# [EXERCISE REQUIREMENTS]
Retype the passage of the blog post on building iOS apps without a Mac that runs between "Unfortunately there’s no" and "switch to Mac.", inclusive.

# [READING TEXT]

Richard Miller7 min read

Unfortunately there’s no way* to develop an iOS app without a Mac.

Fortunately that doesn’t mean you need to switch to a Macbook, there is another way.

*No legal way.
You might find articles suggesting installing OS X (or macOS as it’s now branded) in a virtual machine, but this breaches Apple’s EULA and often involves downloading unverifiable versions from the internet. The section (2.B) also states that a business can allow multiple users to use the same Mac, so these instructions can be used for a whole development team.

Why?

I’m a Linux user. There are many reasons behind this but since this is a professional blog I won’t go into them; suffice to say I’d rather figure out the content of this post than switch to Mac.

I’ve been doing a lot of React Native development recently and while it runs Javascript internally, it uses native user interface components (rather than a webview), so you need to be able to compile the real app. Android can be built anywhere even Android but iOS is more fussy.

The techniques used here can also be used for any secure tunneling so even if you love the drag-to-install world you can benefit from them.

What?

I bought a Mac Mini, which now lives on my desk at home. I set up SSH to allow me to connect from anywhere and then tunneled VNC over it to allow for secure remote desktop connections. I have a copy of the iOS code on the Mac (which changes infrequently) which I can run in the simulator and through more tunneling it runs the javascript directly from my laptop.

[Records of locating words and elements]
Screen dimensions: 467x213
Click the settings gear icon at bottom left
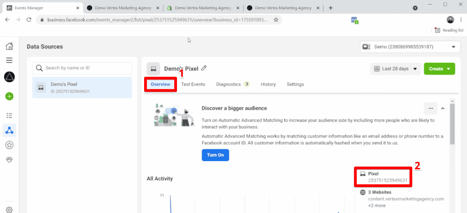point(9,209)
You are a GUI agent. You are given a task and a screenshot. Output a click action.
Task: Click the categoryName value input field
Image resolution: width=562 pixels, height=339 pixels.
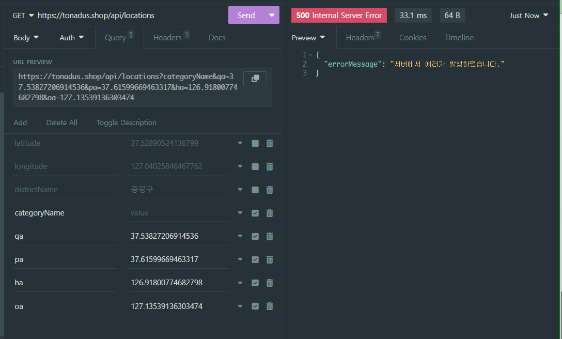click(179, 213)
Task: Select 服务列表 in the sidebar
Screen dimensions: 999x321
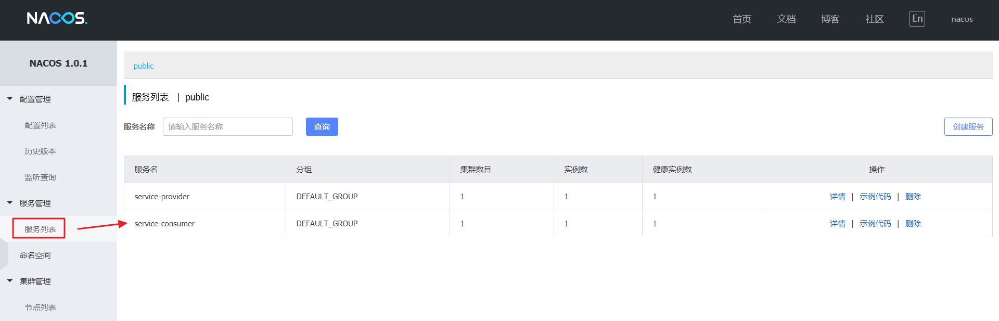Action: tap(40, 229)
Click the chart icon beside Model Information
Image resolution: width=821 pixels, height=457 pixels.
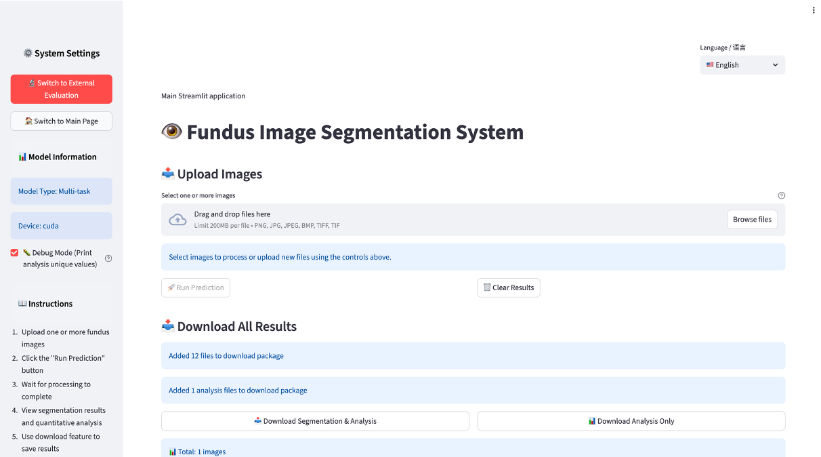pos(22,157)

# [EXPECTED OUTPUT]
Unfortunately there’s no way* to develop an iOS app without a Mac.

Fortunately that doesn’t mean you need to switch to a Macbook, there is another way.

*No legal way.
You might find articles suggesting installing OS X (or macOS as it’s now branded) in a virtual machine, but this breaches Apple’s EULA and often involves downloading unverifiable versions from the internet. The section (2.B) also states that a business can allow multiple users to use the same Mac, so these instructions can be used for a whole development team.

Why?

I’m a Linux user. There are many reasons behind this but since this is a professional blog I won’t go into them; suffice to say I’d rather figure out the content of this post than switch to Mac.